Now the cart and product UI can change freely without affecting this test.

Encapsulate Selectors in Page Objects

Even with good selectors, duplicating them across 30 tests creates a maintenance problem. When a label changes, you're hunting through your entire test suite.

Page Objects solve this by centralizing your selectors in one place:

// pages/CheckoutPage.ts
export class CheckoutPage {
  constructor(private page: Page) {}
 
  get cardNumberInput() { return this.page.getByLabel('Card number') }
  get expiryInput() { return this.page.getByLabel('Expiry') }
  get cvcInput() { return this.page.getByLabel('CVC') }
  get submitButton() { return this.page.getByRole('button', { name: 'Pay now' }) }
  get confirmationMessage() { return this.page.getByText('Order confirmed') }
 
  async completePayment(card: { number: string; expiry: string; cvc: string }) {
    await this.cardNumberInput.fill(card.number)
    await this.expiryInput.fill(card.expiry)
    await this.cvcInput.fill(card.cvc)
    await this.submitButton.click()
  }
}

When "Pay now" becomes "Complete order," you change it in one place.

Page Objects are a powerful pattern, but they come with their own set of design decisions — how to structure them, when to split them, and how to avoid turning them into maintenance problems of their own. If you're building a larger suite, Building a Page Object Model That Doesn't Become a Maintenance Nightmare covers those trade-offs in detail.

Assert on User-Visible Outcomes

Tests that verify DOM state rather than user-visible state break constantly:

// Brittle — asserts on internal state
await expect(page.locator('.modal')).toHaveClass(/is-open/)
 
// Resilient — asserts on what the user sees
await expect(page.getByRole('dialog', { name: 'Confirm deletion' })).toBeVisible()

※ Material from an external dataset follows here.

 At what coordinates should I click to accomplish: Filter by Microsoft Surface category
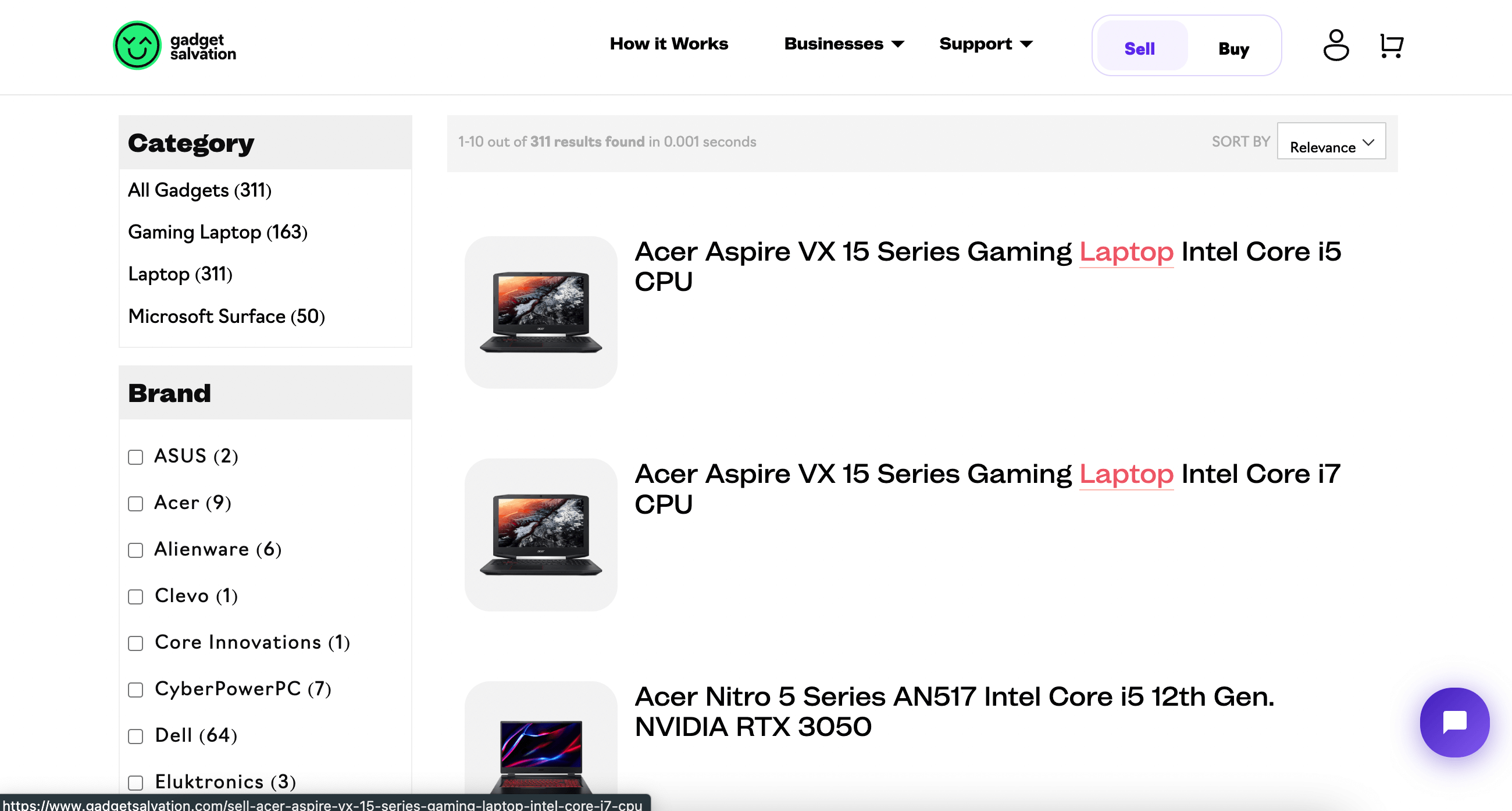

The CSS class is an implementation detail. The dialog being visible is the behavior. If a redesign replaces the is-open class with an aria-hidden toggle, the first assertion breaks; the second doesn't.

When Tests Should Break

Not all test failures after a redesign are false positives. If you changed the copy on a CTA, renamed a form label, or removed a feature — the tests should catch that. The goal isn't to write tests that never fail; it's to write tests that only fail when behavior actually changes.

A good test suite acts as a behavioral contract: if you're changing something user-facing intentionally, you update the test. If the tests are failing because of structural churn that users can't perceive, that's a signal your selectors are at the wrong layer.

The Quick Audit

If you're not sure whether your suite is brittle, run this check on your test files:

How many selectors use .nth-child, positional indices, or deeply nested chains?
How many selectors depend on CSS class names or non-semantic attribute selectors?
How many tests would break if a developer extracted a component into a separate file?

If the answer to any of these is "a lot," start with the highest-value flows — auth, checkout, critical paths — and refactor those first. You don't need to fix everything at once.

The goal is a suite you trust. That means tests that break when behavior breaks, and hold up when the UI gets a fresh coat of paint.